RAW DATA:
===

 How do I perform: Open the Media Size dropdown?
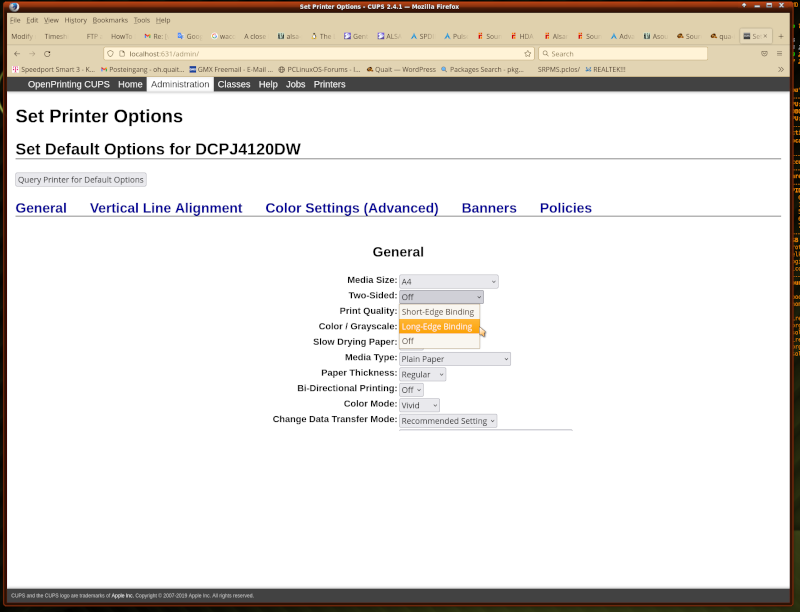pyautogui.click(x=448, y=282)
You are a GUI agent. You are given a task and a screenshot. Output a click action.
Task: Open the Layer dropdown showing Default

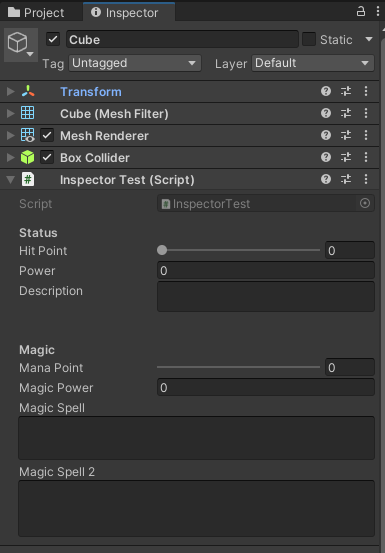tap(313, 63)
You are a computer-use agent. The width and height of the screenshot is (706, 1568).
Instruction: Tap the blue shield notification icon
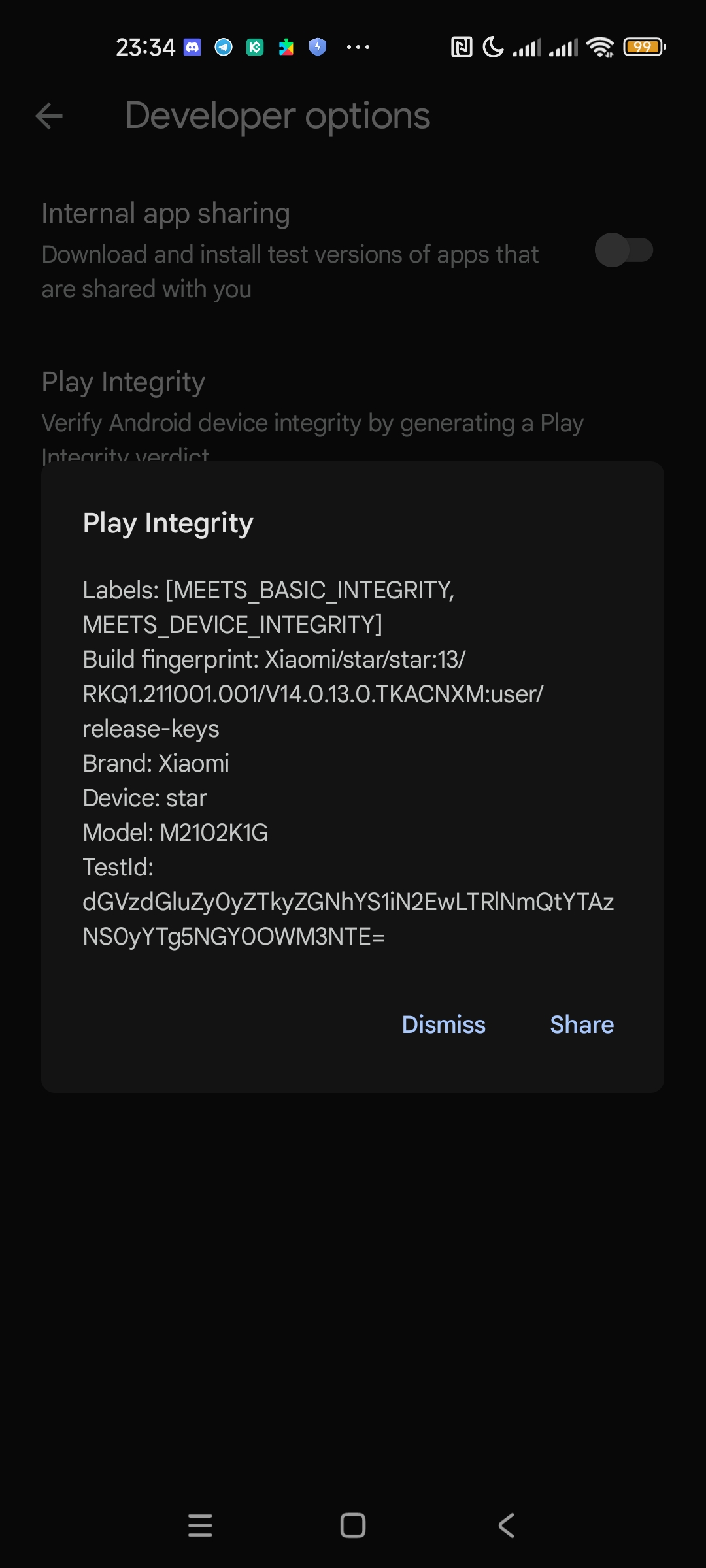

===

WHAT TO WORK ON: In the answer, the lines from the one containing "Task: Open the Layer dropdown showing Default" to the end of the records above must be written out exactly, both ends included; the pictures must not appear.

SOLUTION FOR THIS TASK:
Task: Open the Layer dropdown showing Default

tap(313, 63)
You are a computer-use agent. The width and height of the screenshot is (706, 1568).
Instruction: Tap the blue shield notification icon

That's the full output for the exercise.